Bluebeard's Castle, 1972

Coloured paper,colour screen prints,foil, metal rods,cardboard folder, black plexiglass tray with a transparent lid.

‘The power of communication is defined and controlled by the language we choose to use. The communication vehicle, whatever it might be, provides the means by which written, or spoken, language can be translated into a concrete form or presented in some conceptual framework. In this regard language is not confined to words and texts, but is a broader manifestation of the way we experience and absorb information of all kinds.

Typographers are intimately aware that the ways in which thoughts, words and concepts are presented gives full meaning to written language. Words can be much more than shapes on the page, or even disembodied sounds. Typography is language that is given visual form.

Poetry always strikes me as something that should be spoken aloud. Poetry books, no matter how 'sensitive' the typography, always seem deathly silent to me. Bluebeard's Castle explores the poetry of space, where words and images occupy physical structures, and manipulate the framework of understanding of the spoken word. The animation of the object by the reader complements the words, enhances the mood, creating spaces within which the written and the visual merge.

As discussed in Structure section, this use of real space is one that cannot be replicated in quite the same way on screen. In the digital space, however, audio, video and animation form an integral part of the media mix which do not naturally integrate with the reading experience. Similarly the concept of time is one which is more readily defined via screen-based media. With Bluebeard's Castle time is introduced through the revealing of each of the nine pieces, and as a contemplative component of the viewing and reading experience.
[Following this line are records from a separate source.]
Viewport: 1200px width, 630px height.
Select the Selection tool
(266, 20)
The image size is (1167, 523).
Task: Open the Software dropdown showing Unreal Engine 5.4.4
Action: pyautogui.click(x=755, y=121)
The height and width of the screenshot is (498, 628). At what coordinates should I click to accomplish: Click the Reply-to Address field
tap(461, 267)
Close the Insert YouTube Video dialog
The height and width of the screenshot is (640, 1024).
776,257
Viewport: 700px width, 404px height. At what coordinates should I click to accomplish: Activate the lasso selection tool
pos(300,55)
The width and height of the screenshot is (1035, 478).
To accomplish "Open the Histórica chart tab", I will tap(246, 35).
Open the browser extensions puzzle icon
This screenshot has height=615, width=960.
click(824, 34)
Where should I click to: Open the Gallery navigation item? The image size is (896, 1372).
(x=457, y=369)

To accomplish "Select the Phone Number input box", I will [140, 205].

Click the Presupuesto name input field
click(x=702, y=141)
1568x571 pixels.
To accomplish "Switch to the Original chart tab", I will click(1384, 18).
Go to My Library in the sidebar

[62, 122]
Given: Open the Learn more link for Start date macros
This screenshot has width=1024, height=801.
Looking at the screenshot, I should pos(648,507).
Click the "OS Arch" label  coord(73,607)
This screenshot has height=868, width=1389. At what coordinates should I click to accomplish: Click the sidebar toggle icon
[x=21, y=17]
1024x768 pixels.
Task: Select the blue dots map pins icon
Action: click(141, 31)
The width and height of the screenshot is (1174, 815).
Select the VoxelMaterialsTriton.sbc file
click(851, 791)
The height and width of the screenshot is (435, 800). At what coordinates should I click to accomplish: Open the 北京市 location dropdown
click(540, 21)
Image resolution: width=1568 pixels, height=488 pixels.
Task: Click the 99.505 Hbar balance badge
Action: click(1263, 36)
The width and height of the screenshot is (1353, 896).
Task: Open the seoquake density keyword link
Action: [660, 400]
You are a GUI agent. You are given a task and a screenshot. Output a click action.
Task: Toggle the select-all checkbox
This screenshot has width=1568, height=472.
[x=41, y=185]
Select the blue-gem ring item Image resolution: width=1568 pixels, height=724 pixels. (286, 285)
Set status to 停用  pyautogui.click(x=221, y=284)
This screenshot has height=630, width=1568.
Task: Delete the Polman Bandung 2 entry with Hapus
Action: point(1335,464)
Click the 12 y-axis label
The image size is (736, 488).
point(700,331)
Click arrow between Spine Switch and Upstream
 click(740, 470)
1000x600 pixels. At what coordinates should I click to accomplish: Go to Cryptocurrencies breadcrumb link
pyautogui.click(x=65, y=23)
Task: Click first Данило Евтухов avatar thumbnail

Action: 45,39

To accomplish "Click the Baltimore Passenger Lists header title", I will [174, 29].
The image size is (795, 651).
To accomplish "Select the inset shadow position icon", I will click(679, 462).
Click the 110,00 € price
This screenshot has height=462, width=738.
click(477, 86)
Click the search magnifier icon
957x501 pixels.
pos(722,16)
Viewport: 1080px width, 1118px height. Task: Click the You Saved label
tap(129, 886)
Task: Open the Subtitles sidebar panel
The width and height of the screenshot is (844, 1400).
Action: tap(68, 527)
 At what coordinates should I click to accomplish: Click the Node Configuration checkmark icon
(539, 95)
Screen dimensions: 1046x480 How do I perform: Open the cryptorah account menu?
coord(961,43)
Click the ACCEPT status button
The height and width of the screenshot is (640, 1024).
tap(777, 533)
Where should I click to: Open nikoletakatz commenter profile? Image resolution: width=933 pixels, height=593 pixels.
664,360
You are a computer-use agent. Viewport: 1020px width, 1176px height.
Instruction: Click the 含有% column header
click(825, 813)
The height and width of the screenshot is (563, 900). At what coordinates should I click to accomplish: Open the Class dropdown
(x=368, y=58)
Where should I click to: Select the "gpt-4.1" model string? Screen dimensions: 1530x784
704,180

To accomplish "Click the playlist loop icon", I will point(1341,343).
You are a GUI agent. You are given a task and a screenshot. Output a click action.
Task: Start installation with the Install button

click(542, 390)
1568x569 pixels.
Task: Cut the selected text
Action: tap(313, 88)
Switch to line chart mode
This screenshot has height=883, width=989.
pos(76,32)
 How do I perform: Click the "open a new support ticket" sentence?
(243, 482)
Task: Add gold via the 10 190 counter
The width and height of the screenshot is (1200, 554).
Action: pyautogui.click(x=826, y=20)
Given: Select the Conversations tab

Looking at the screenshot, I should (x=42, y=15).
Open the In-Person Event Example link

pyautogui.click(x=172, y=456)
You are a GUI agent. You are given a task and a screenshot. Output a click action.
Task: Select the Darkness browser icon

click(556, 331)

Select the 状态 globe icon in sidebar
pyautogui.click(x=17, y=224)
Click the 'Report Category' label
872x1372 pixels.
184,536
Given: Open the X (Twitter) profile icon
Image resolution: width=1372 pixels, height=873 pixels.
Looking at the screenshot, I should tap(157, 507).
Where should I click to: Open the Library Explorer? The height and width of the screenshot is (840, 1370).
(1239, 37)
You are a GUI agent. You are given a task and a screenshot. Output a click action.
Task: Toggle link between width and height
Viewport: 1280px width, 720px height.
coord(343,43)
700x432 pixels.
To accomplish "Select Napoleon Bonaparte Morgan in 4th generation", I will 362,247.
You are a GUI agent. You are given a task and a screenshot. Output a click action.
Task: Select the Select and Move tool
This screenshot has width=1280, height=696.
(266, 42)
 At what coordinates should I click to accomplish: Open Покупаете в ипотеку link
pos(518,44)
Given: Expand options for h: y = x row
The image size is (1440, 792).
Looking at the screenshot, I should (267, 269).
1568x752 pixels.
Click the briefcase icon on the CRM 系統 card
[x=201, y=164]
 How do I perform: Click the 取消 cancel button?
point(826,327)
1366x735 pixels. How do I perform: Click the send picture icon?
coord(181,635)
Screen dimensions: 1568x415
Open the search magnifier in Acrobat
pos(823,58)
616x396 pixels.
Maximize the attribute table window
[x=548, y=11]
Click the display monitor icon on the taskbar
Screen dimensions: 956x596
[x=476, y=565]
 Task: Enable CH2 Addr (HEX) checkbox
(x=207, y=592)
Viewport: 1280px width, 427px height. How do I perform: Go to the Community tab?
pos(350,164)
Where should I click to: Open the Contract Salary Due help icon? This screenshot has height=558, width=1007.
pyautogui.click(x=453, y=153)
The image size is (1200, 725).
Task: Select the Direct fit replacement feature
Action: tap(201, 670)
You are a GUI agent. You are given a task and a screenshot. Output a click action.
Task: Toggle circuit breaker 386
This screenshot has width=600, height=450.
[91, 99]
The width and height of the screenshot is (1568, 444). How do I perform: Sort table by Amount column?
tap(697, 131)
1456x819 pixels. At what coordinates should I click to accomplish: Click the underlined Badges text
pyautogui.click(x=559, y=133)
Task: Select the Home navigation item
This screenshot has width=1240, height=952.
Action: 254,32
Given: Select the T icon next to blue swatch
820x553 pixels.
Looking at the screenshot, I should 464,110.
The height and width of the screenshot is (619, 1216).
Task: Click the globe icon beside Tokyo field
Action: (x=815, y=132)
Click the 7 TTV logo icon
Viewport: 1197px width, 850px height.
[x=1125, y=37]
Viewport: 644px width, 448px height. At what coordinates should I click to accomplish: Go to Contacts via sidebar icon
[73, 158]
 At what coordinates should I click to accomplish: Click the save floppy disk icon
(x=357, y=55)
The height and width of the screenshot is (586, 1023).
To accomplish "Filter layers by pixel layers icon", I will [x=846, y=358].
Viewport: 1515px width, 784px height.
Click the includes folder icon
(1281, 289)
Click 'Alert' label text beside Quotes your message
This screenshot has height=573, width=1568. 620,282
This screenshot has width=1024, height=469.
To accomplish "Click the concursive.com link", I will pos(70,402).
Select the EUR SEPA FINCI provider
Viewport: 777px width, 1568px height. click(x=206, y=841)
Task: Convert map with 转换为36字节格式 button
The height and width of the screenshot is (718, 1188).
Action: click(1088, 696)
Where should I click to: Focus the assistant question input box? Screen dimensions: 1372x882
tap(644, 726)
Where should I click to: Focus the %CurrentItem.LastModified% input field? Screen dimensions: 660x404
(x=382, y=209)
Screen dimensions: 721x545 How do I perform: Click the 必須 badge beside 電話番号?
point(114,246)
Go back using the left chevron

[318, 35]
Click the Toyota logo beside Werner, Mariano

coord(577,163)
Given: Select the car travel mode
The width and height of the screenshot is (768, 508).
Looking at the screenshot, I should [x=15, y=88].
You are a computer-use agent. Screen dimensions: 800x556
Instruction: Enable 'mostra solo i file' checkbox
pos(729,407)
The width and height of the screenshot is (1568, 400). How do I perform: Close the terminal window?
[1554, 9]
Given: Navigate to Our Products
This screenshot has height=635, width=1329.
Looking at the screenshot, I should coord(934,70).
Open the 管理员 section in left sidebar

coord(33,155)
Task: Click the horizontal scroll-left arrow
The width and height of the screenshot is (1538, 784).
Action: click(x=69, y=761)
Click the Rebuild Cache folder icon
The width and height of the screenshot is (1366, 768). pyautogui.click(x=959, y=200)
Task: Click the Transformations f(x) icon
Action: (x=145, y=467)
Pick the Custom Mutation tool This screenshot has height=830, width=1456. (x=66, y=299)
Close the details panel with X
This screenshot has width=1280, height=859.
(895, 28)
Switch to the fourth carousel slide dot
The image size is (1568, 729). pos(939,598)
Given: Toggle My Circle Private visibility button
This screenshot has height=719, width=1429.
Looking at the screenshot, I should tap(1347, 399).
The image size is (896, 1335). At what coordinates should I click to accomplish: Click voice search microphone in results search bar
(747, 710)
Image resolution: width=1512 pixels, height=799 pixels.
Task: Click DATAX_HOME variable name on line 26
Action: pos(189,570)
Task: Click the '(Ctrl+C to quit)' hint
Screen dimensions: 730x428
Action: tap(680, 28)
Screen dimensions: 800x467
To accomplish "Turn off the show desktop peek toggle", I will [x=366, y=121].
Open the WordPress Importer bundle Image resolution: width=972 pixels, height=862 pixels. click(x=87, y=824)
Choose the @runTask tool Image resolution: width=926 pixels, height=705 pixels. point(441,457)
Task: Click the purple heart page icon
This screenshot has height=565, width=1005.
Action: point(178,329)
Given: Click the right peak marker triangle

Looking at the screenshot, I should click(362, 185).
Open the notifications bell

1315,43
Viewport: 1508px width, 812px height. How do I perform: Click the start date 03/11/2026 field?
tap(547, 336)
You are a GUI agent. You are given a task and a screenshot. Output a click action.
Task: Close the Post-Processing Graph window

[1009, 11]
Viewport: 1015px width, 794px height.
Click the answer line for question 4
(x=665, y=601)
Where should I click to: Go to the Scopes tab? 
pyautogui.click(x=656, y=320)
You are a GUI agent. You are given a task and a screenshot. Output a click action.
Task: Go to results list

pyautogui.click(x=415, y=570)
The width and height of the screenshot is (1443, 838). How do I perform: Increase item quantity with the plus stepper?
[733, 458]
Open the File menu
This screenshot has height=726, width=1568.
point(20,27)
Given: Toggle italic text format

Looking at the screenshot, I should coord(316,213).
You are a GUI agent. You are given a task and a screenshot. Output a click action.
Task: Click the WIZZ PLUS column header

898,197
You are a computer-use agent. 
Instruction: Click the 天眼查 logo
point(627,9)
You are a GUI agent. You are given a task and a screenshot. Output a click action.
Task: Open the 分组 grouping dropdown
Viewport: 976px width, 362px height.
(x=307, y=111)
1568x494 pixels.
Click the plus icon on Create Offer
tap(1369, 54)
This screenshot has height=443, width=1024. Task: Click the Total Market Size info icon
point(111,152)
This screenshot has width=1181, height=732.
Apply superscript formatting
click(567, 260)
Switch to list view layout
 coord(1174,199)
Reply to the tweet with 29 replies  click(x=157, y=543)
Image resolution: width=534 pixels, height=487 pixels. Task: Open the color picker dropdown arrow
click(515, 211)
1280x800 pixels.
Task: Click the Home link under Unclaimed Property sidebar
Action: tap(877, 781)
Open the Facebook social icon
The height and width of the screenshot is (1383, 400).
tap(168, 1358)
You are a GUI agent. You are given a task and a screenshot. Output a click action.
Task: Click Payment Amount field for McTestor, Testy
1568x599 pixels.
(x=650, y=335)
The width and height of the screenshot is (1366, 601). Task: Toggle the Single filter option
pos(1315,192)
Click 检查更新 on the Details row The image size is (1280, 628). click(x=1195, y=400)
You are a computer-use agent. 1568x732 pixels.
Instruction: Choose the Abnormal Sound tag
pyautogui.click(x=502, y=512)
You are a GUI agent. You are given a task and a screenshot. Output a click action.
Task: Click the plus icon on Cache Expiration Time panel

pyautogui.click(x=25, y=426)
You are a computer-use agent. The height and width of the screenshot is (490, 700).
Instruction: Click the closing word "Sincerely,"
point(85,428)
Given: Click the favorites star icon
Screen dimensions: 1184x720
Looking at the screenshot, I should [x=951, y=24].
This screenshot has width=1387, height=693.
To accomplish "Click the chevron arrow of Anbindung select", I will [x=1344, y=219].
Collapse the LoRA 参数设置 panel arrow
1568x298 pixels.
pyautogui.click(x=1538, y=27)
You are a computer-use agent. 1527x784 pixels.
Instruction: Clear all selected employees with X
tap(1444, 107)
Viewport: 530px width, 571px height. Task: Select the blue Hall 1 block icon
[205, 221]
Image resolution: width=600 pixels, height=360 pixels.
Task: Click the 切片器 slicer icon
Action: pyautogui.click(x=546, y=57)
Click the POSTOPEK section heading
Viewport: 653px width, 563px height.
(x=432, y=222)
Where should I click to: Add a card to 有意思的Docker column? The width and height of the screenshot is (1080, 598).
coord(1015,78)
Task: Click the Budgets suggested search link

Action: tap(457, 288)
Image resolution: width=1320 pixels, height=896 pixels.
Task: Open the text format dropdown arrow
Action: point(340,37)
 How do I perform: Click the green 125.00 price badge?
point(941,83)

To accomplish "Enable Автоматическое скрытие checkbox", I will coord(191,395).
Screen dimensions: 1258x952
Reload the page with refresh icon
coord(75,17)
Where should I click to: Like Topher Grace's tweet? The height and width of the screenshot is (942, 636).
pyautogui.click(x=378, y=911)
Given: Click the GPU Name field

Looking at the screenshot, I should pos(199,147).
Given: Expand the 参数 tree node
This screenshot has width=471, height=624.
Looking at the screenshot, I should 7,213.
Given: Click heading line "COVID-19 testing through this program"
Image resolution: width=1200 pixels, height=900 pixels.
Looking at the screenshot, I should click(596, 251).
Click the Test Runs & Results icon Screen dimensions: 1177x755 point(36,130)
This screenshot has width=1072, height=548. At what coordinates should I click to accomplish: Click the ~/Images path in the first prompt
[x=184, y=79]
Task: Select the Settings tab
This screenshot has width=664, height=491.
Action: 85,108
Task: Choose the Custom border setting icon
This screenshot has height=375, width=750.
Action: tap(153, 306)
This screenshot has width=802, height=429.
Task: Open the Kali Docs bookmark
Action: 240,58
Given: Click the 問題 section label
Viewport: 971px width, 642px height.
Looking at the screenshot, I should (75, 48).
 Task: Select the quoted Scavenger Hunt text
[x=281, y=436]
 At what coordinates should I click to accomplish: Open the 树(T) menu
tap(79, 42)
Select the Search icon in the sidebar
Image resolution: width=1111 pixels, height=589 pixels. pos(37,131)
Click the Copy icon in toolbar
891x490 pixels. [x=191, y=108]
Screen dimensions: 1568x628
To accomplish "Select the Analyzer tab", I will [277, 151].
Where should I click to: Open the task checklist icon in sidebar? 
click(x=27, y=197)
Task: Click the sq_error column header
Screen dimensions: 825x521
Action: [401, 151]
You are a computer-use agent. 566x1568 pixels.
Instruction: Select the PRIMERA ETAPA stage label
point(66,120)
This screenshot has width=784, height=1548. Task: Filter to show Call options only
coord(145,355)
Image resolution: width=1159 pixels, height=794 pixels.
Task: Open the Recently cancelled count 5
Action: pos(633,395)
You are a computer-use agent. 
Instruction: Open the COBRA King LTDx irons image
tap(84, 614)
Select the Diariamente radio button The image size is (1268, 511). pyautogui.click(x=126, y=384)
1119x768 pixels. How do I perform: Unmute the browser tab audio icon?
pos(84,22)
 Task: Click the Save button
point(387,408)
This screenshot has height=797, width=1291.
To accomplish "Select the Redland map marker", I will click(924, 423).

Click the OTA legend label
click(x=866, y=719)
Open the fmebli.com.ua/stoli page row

The craft of publishing, and the context of the reading experience are further discussed in relation to Portfolio Two in the Craft & Technology section.’

Malcolm Garrett

This book represents the bride’s arrival at Bluebeard’s Castle, a one-act opera by Hungarian composer Bela Bartok. The visual theme of the nine three-dimensional pop-ups breaks from tradition by focussing on the rooms not the (two) characters; the portcullis, the castle and seven secret chambers with the verse incorporated into the design.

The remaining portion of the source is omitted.